• What this task involves:
Set down all the lines below, each one exactly as shown.

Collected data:
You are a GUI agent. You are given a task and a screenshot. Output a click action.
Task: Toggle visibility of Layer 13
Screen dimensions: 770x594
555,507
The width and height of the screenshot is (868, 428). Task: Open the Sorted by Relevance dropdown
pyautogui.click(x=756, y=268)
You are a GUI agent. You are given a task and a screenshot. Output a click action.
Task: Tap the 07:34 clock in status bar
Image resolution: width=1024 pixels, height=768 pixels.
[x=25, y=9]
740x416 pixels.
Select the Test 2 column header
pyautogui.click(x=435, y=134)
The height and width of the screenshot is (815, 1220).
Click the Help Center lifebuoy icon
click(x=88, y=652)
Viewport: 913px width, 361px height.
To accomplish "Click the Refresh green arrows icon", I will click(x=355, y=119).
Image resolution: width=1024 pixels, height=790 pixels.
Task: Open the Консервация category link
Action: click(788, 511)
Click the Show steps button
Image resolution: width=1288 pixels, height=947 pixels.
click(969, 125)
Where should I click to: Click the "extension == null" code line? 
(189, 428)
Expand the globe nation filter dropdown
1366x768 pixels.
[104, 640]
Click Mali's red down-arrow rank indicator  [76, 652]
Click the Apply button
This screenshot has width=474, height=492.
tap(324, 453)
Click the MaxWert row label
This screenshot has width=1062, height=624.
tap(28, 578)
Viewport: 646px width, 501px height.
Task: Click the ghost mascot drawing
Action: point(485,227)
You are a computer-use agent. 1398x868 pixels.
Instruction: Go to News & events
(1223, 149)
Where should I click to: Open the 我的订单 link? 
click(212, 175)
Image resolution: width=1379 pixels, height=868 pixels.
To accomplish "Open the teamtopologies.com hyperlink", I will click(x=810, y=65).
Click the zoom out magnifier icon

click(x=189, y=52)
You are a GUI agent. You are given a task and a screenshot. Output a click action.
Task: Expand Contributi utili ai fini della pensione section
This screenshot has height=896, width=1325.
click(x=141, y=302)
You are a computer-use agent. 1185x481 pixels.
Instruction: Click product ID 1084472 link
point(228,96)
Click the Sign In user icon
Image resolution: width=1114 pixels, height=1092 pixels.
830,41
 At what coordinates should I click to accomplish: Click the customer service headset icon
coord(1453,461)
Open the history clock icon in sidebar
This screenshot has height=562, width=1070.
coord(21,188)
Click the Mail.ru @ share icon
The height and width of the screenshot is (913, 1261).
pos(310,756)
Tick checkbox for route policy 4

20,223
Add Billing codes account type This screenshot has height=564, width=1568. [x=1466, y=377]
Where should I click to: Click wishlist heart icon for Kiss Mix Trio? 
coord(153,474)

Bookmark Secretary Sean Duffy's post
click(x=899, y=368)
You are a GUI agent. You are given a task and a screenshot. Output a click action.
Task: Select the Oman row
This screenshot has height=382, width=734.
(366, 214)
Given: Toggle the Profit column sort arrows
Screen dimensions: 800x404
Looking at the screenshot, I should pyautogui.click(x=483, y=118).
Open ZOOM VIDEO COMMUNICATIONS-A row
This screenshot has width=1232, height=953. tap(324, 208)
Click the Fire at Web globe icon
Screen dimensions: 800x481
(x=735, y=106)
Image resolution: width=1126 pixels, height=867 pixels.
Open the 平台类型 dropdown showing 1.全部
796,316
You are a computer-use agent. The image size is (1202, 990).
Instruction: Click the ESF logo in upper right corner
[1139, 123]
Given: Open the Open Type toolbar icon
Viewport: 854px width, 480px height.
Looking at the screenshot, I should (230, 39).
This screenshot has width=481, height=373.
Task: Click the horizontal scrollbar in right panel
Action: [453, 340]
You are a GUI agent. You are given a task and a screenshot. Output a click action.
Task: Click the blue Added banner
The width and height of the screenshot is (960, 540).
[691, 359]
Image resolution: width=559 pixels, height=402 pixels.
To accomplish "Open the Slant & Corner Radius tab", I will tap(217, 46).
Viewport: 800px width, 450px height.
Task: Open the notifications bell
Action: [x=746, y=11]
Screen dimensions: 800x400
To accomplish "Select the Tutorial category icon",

• Task solution:
You are a GUI agent. You are given a task and a screenshot. Output a click action.
Task: Toggle visibility of Layer 13
Screen dimensions: 770x594
555,507
The width and height of the screenshot is (868, 428). Task: Open the Sorted by Relevance dropdown
pyautogui.click(x=756, y=268)
You are a GUI agent. You are given a task and a screenshot. Output a click action.
Task: Tap the 07:34 clock in status bar
Image resolution: width=1024 pixels, height=768 pixels.
[x=25, y=9]
740x416 pixels.
Select the Test 2 column header
pyautogui.click(x=435, y=134)
The height and width of the screenshot is (815, 1220).
Click the Help Center lifebuoy icon
click(x=88, y=652)
Viewport: 913px width, 361px height.
To accomplish "Click the Refresh green arrows icon", I will click(x=355, y=119).
Image resolution: width=1024 pixels, height=790 pixels.
Task: Open the Консервация category link
Action: click(788, 511)
Click the Show steps button
Image resolution: width=1288 pixels, height=947 pixels.
click(969, 125)
Where should I click to: Click the "extension == null" code line? 
(189, 428)
Expand the globe nation filter dropdown
1366x768 pixels.
[104, 640]
Click Mali's red down-arrow rank indicator  [76, 652]
Click the Apply button
This screenshot has width=474, height=492.
tap(324, 453)
Click the MaxWert row label
This screenshot has width=1062, height=624.
tap(28, 578)
Viewport: 646px width, 501px height.
Task: Click the ghost mascot drawing
Action: point(485,227)
You are a computer-use agent. 1398x868 pixels.
Instruction: Go to News & events
(1223, 149)
Where should I click to: Open the 我的订单 link? 
click(212, 175)
Image resolution: width=1379 pixels, height=868 pixels.
To accomplish "Open the teamtopologies.com hyperlink", I will click(x=810, y=65).
Click the zoom out magnifier icon

click(x=189, y=52)
You are a GUI agent. You are given a task and a screenshot. Output a click action.
Task: Expand Contributi utili ai fini della pensione section
This screenshot has height=896, width=1325.
click(x=141, y=302)
You are a computer-use agent. 1185x481 pixels.
Instruction: Click product ID 1084472 link
point(228,96)
Click the Sign In user icon
Image resolution: width=1114 pixels, height=1092 pixels.
830,41
 At what coordinates should I click to accomplish: Click the customer service headset icon
coord(1453,461)
Open the history clock icon in sidebar
This screenshot has height=562, width=1070.
coord(21,188)
Click the Mail.ru @ share icon
The height and width of the screenshot is (913, 1261).
pos(310,756)
Tick checkbox for route policy 4

20,223
Add Billing codes account type This screenshot has height=564, width=1568. [x=1466, y=377]
Where should I click to: Click wishlist heart icon for Kiss Mix Trio? 
coord(153,474)

Bookmark Secretary Sean Duffy's post
click(x=899, y=368)
You are a GUI agent. You are given a task and a screenshot. Output a click action.
Task: Select the Oman row
This screenshot has height=382, width=734.
(366, 214)
Given: Toggle the Profit column sort arrows
Screen dimensions: 800x404
Looking at the screenshot, I should pyautogui.click(x=483, y=118).
Open ZOOM VIDEO COMMUNICATIONS-A row
This screenshot has width=1232, height=953. tap(324, 208)
Click the Fire at Web globe icon
Screen dimensions: 800x481
(x=735, y=106)
Image resolution: width=1126 pixels, height=867 pixels.
Open the 平台类型 dropdown showing 1.全部
796,316
You are a computer-use agent. The image size is (1202, 990).
Instruction: Click the ESF logo in upper right corner
[1139, 123]
Given: Open the Open Type toolbar icon
Viewport: 854px width, 480px height.
Looking at the screenshot, I should (230, 39).
This screenshot has width=481, height=373.
Task: Click the horizontal scrollbar in right panel
Action: [453, 340]
You are a GUI agent. You are given a task and a screenshot. Output a click action.
Task: Click the blue Added banner
The width and height of the screenshot is (960, 540).
[691, 359]
Image resolution: width=559 pixels, height=402 pixels.
To accomplish "Open the Slant & Corner Radius tab", I will tap(217, 46).
Viewport: 800px width, 450px height.
Task: Open the notifications bell
Action: [x=746, y=11]
Screen dimensions: 800x400
To accomplish "Select the Tutorial category icon",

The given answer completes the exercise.